The data section start

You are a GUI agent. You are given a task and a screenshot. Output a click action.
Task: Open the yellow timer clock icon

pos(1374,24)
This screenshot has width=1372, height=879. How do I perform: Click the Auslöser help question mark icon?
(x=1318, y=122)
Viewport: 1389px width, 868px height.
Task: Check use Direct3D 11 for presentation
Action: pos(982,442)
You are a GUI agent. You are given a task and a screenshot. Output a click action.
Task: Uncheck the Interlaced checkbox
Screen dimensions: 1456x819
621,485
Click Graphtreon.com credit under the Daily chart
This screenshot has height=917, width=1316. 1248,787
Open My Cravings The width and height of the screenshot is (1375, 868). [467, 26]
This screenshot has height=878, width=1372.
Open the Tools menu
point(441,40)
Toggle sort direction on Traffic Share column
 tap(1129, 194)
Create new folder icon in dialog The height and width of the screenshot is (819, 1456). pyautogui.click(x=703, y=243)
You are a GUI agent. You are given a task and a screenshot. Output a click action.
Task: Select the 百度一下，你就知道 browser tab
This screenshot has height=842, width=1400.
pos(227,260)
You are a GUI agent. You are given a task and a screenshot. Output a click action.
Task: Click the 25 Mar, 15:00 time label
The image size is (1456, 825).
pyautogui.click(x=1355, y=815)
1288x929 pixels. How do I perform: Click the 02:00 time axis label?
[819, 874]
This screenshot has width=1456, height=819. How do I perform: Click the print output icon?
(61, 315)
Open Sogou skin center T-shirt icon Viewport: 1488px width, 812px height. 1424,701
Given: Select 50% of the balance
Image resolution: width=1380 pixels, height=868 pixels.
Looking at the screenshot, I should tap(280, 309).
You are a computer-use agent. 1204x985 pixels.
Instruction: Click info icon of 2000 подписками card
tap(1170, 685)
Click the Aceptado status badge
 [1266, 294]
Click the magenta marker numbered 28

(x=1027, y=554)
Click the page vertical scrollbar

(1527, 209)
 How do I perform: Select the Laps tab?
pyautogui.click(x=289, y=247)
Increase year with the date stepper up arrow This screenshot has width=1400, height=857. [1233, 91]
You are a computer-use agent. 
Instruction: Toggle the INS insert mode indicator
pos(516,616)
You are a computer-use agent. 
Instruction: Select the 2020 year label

The data section end

Task statement
Give the complete listing again, exactly as it appears above.

Answer section
You are a GUI agent. You are given a task and a screenshot. Output a click action.
Task: Open the yellow timer clock icon

pos(1374,24)
This screenshot has width=1372, height=879. How do I perform: Click the Auslöser help question mark icon?
(x=1318, y=122)
Viewport: 1389px width, 868px height.
Task: Check use Direct3D 11 for presentation
Action: pos(982,442)
You are a GUI agent. You are given a task and a screenshot. Output a click action.
Task: Uncheck the Interlaced checkbox
Screen dimensions: 1456x819
621,485
Click Graphtreon.com credit under the Daily chart
This screenshot has height=917, width=1316. 1248,787
Open My Cravings The width and height of the screenshot is (1375, 868). [467, 26]
This screenshot has height=878, width=1372.
Open the Tools menu
point(441,40)
Toggle sort direction on Traffic Share column
 tap(1129, 194)
Create new folder icon in dialog The height and width of the screenshot is (819, 1456). pyautogui.click(x=703, y=243)
You are a GUI agent. You are given a task and a screenshot. Output a click action.
Task: Select the 百度一下，你就知道 browser tab
This screenshot has height=842, width=1400.
pos(227,260)
You are a GUI agent. You are given a task and a screenshot. Output a click action.
Task: Click the 25 Mar, 15:00 time label
The image size is (1456, 825).
pyautogui.click(x=1355, y=815)
1288x929 pixels. How do I perform: Click the 02:00 time axis label?
[819, 874]
This screenshot has width=1456, height=819. How do I perform: Click the print output icon?
(61, 315)
Open Sogou skin center T-shirt icon Viewport: 1488px width, 812px height. 1424,701
Given: Select 50% of the balance
Image resolution: width=1380 pixels, height=868 pixels.
Looking at the screenshot, I should tap(280, 309).
You are a computer-use agent. 1204x985 pixels.
Instruction: Click info icon of 2000 подписками card
tap(1170, 685)
Click the Aceptado status badge
 [1266, 294]
Click the magenta marker numbered 28

(x=1027, y=554)
Click the page vertical scrollbar

(1527, 209)
 How do I perform: Select the Laps tab?
pyautogui.click(x=289, y=247)
Increase year with the date stepper up arrow This screenshot has width=1400, height=857. [1233, 91]
You are a computer-use agent. 
Instruction: Toggle the INS insert mode indicator
pos(516,616)
You are a computer-use agent. 
Instruction: Select the 2020 year label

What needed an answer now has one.